Today is the future from a century ago. During that bygone era, would young leaders of industry, government, health care, and education in Milwaukee been able to imagine the generational impact their lives would have on the city we live in today?

Guido Pfister

Age: 28

Pfister was born Wurttemberg, Germany and emigrated to the US in1845, settling in Milwaukee and opening a small shoe and leather goods store called Buffalo Leather, on West Water (Plankinton) just south of Wisconsin Ave. He would eventually partner with his cousin, Friedrich Vogel who arrived in Milwaukee in 1847 following his working for J. H. Schoellkopf, also a relative, in Buffalo. When Vogel arrived in Milwaukee he quickly established a tannery along the Menomonee River. It was Schoellkopf who agreed to finance a new joint venture of the two cousins.

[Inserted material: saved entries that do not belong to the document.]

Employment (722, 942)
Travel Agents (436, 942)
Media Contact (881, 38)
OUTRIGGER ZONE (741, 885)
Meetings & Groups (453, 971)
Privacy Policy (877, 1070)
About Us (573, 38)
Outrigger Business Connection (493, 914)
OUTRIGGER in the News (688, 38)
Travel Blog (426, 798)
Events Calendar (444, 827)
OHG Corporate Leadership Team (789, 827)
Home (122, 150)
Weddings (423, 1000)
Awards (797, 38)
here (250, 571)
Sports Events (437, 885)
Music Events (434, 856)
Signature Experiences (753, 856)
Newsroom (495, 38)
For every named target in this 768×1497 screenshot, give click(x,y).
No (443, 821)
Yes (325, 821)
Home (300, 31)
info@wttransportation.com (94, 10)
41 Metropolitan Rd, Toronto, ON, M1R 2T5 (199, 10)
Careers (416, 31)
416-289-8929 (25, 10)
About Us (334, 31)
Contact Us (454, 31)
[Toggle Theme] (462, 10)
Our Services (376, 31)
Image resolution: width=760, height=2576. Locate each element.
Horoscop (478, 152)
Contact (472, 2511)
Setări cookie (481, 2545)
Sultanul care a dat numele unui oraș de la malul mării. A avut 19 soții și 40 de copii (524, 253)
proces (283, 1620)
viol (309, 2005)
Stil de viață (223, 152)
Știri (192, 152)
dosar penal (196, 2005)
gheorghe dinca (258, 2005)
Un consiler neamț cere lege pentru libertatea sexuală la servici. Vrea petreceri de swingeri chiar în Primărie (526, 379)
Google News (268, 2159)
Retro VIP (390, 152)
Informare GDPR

Central to the location of tanneries in Milwaukee was the availability of Tamarack trees, specifically the bark that was used to create a solution for soaking the hides. The business grew as the slaughter houses of the Valley provided more and more skins. The Tannery would become the largest in the world and produce great wealth for the two cousins.

Pfister would become active in Milwaukee and the growing German community that would become the largest immigrant group in Milwaukee and Wisconsin. Pfister’s daughter would marry a Vogel son and both of Pfister and Vogel’s sons would become involved in the tannery as well. The name of Pfister today is associated with the Pfister Hotel. Construction on the hotel was begun just before Guido Pfister passed away and his son completed the project.

The tannery business has been closed for a number of years and the buildings, located in the Walker’s Point, almost underneath the High Rise bridge have been converted to offices and other multi use space. Both the slaughter house and tannery business in Milwaukee that were so important to the early years of a developing community have all but disappeared from the landscape.